The parameter, k _0, was found with different slot depths, slot positions and stub hole dimensions β, γ, and δ as shown in Table I. For each slot and stub design, the current entered the anode in four ways (i ₀ to i ₃), as described in Figure 4, so that k ₀ = k ₀, and i) was found numerically.

The stub has a conic angle and the radius of the hole increases downward to the bottom of the hole, d ₁ (Figure 1). This is a typical machined stub hole made after the anode baking furnace process.[11] In the numerical analyses, the contact resistance has been neglected (zero voltage drop from cast iron to anode and from yoke to cast iron when the contact is established). The current has been parameterized to enter in four different ways: from the situation where the current enters the bottom of the stub hole, to the opposite situation where the current enters the upper part of the stub hole wall. Table I shows the different geometrical anode slot and stub dimensions for numerical study and how the current enters the anode in the numerical analyses. Each geometrical configuration is tested with different gradients of anode resistivity with the four combinations on A and B as described previously.

An ACD of 0.04 m was used in the FE analyses (distance from the anode wear surface to the metal pad). The ACD was constant during the analysis. The metal pad was defined as the boundary of ground.

The conductive Media DC module in the FE software, COMSOL 3.4 (COMSOL, Inc., Burlington, MA), was used with 2D quadratic Lagrange elements.

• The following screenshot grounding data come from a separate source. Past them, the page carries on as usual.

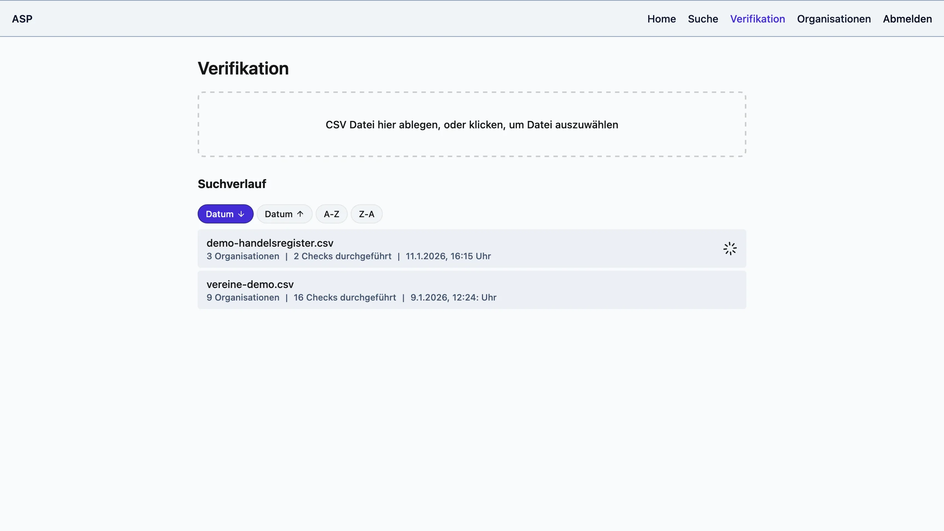Click the Verifikation page heading
The height and width of the screenshot is (531, 944).
click(x=243, y=69)
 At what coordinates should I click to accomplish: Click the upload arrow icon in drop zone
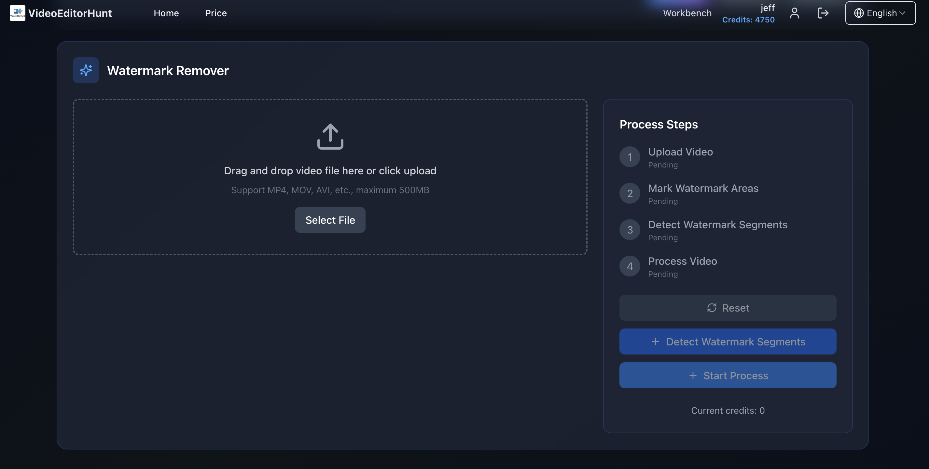[x=330, y=137]
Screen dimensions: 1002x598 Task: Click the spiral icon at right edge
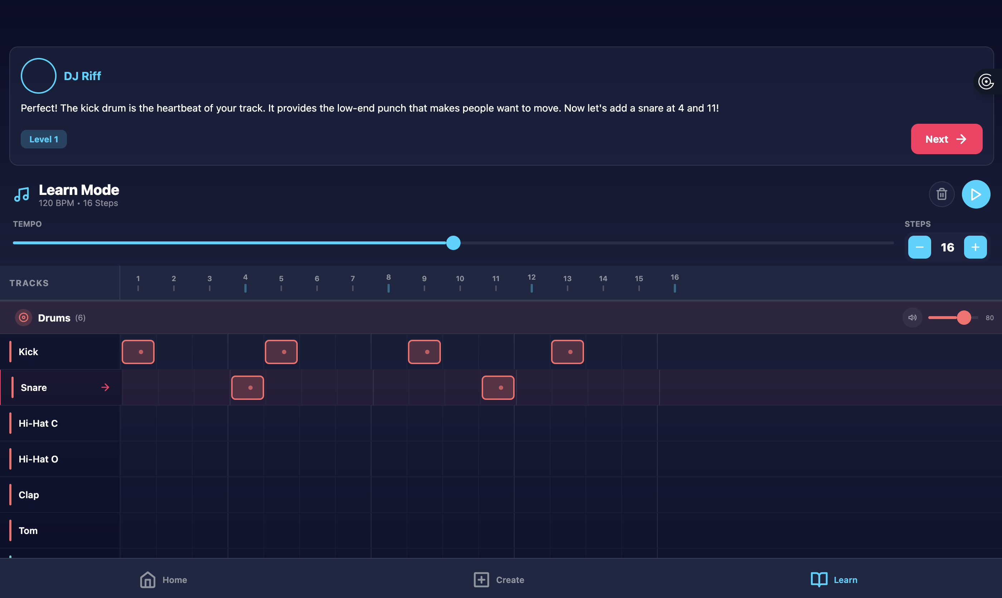click(986, 81)
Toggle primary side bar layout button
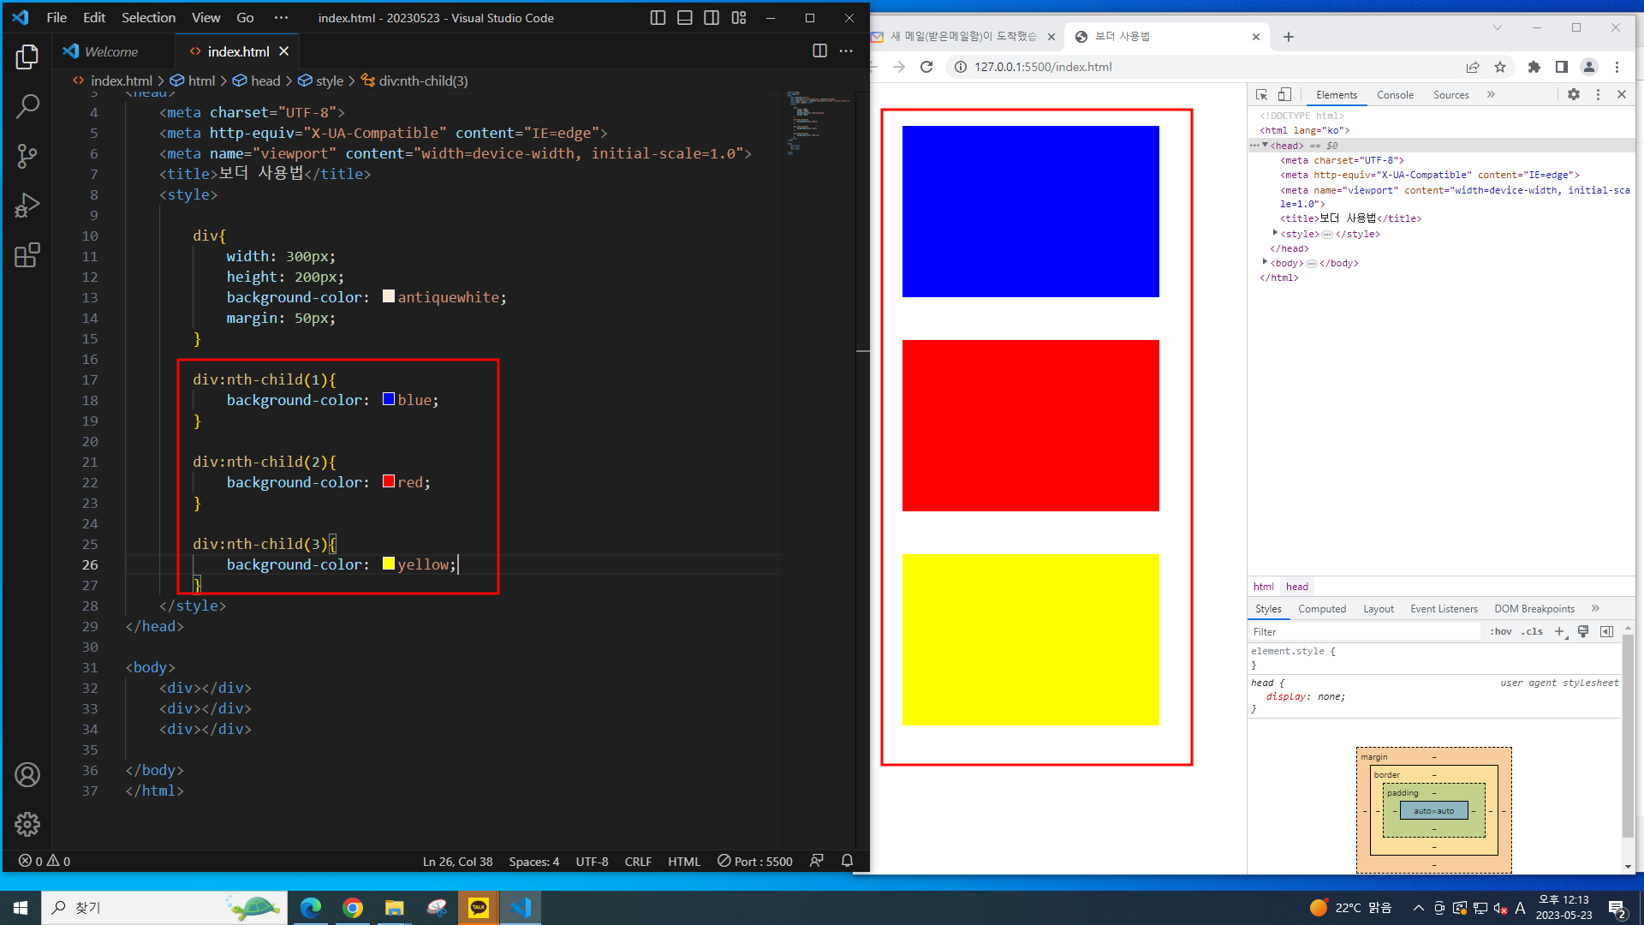 pyautogui.click(x=658, y=18)
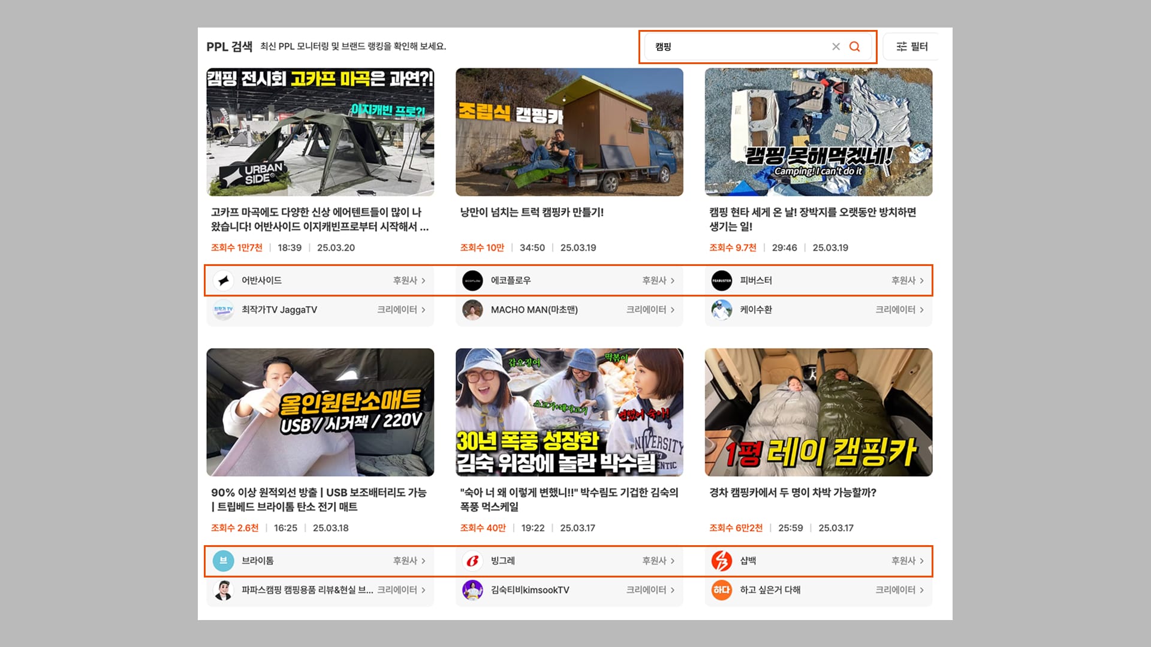Click the 하다 avatar for 하고 싶은거 다해

click(722, 590)
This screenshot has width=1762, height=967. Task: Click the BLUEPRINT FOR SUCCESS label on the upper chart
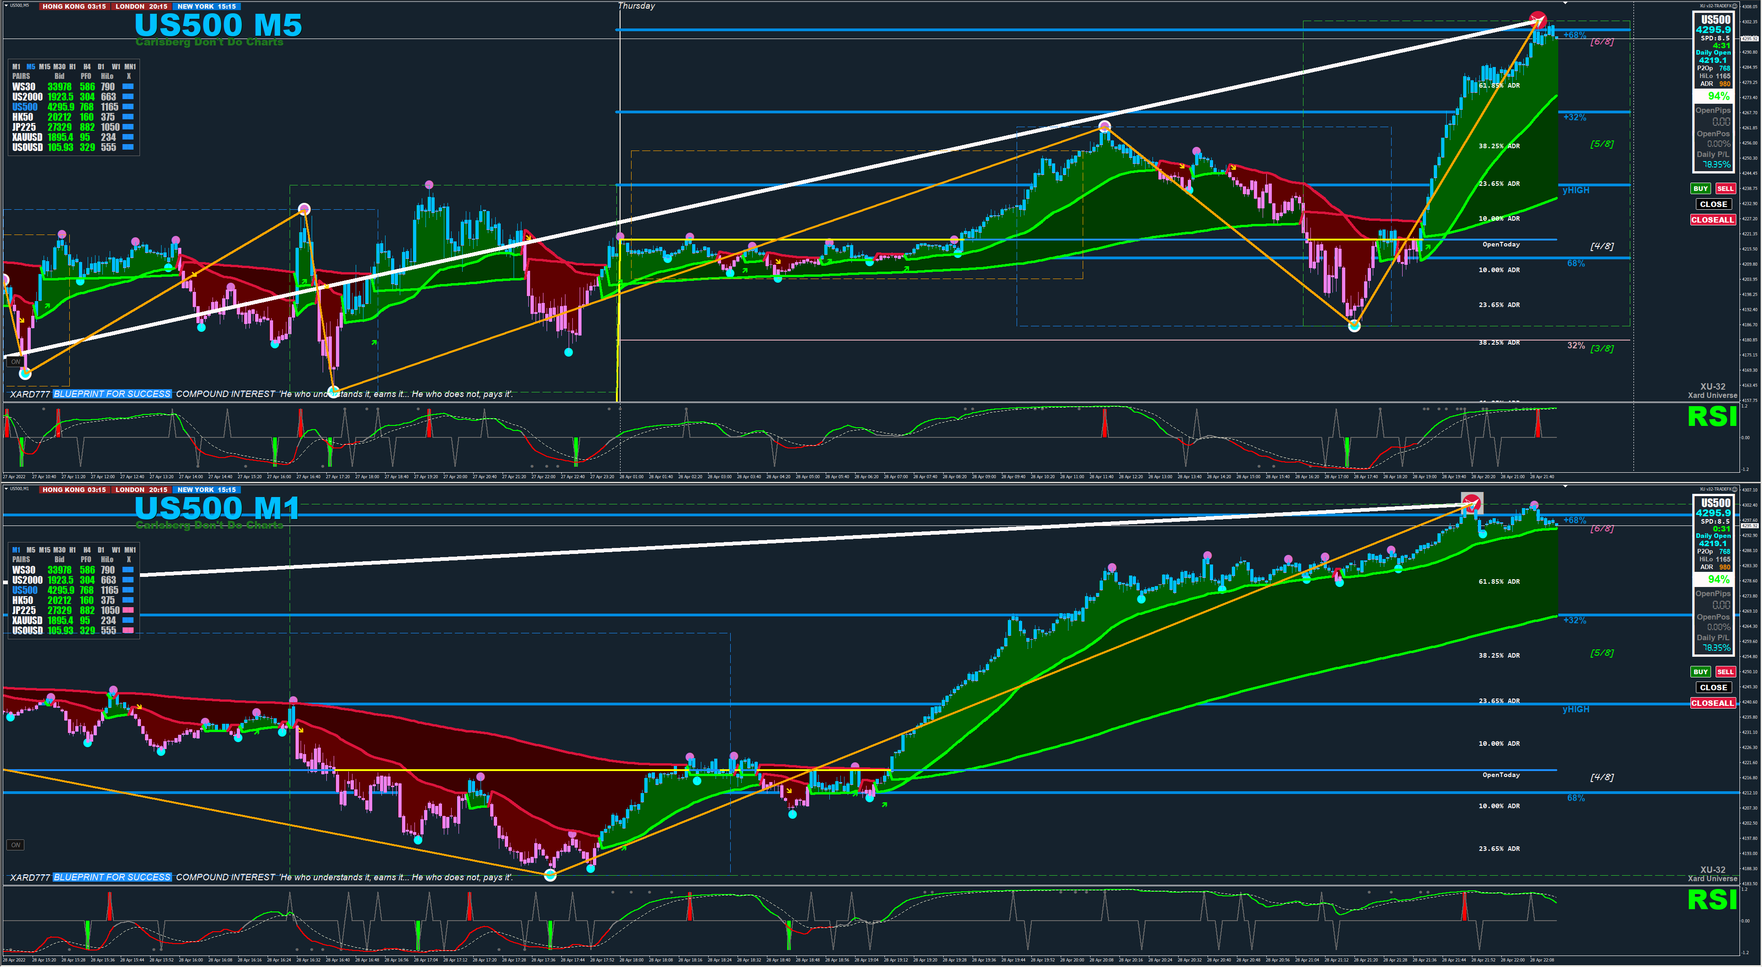point(112,394)
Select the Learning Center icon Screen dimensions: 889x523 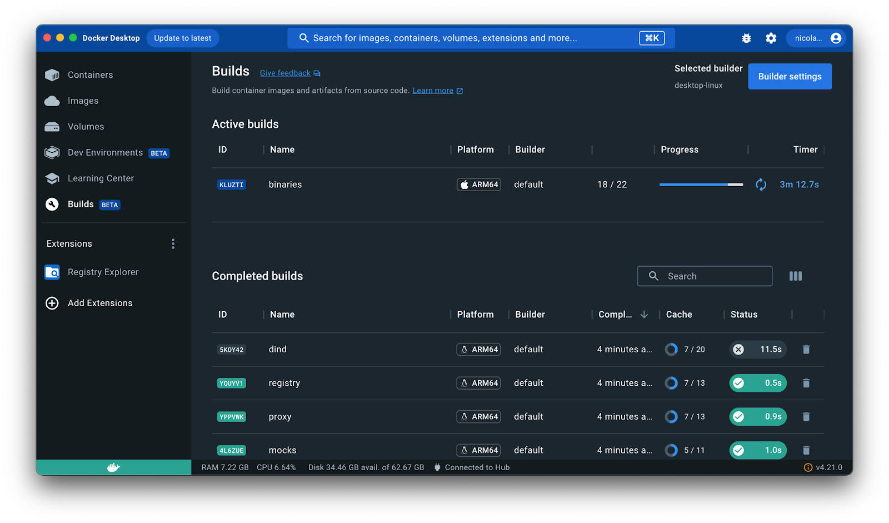tap(52, 178)
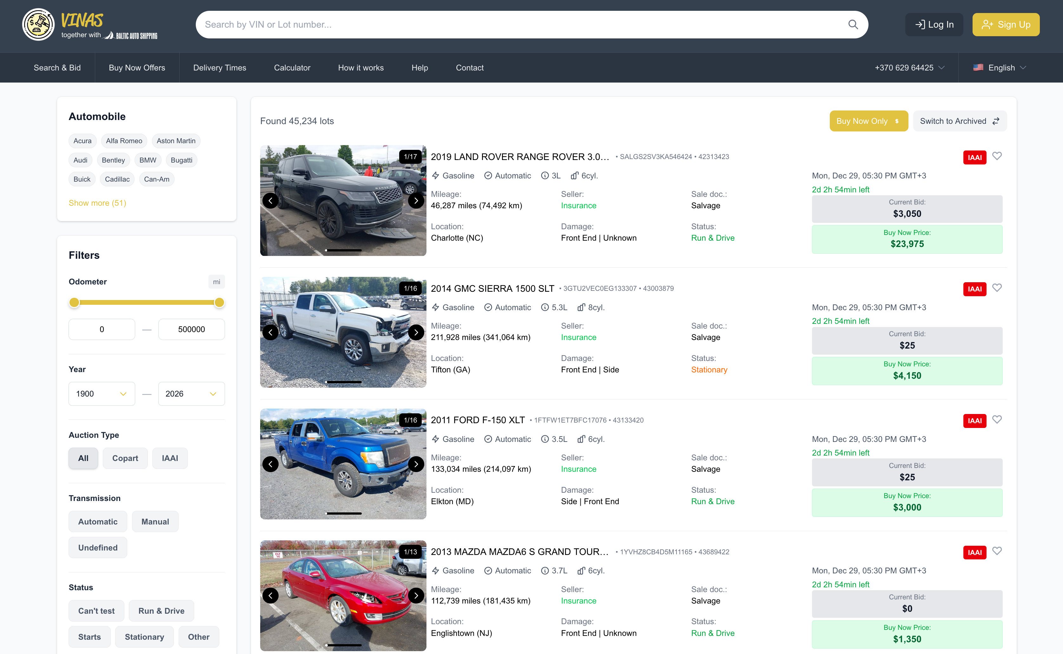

A mesh was defined for the whole domain with maximum element size scaling factor = 0.08, element grow rate = 1.2, mesh curvature factor = 0.25, mesh curvature cutoff = 0.0003, and resolution of narrow regions = 1. This gave an element number of 75,000 for the whole domain shown in Figure 5.

The material data for the four subdomains (Figure 5) are as follows:

The data for estimating k ₀ were found on the boundary 2 cm above the bath shown in figure 5 (or 17 cm above the anode wear surface). The current density J ₃ is found by integrating the current along the boundary crossing the outer leg of the anode. The current density J ₂ is found by integrating the current along the boundary crossing the inner leg of the anode. The widths of the anode legs are defined by the position of the longitudinal slots in the anode. The k ₀ parameter was calculated by Eq. [1].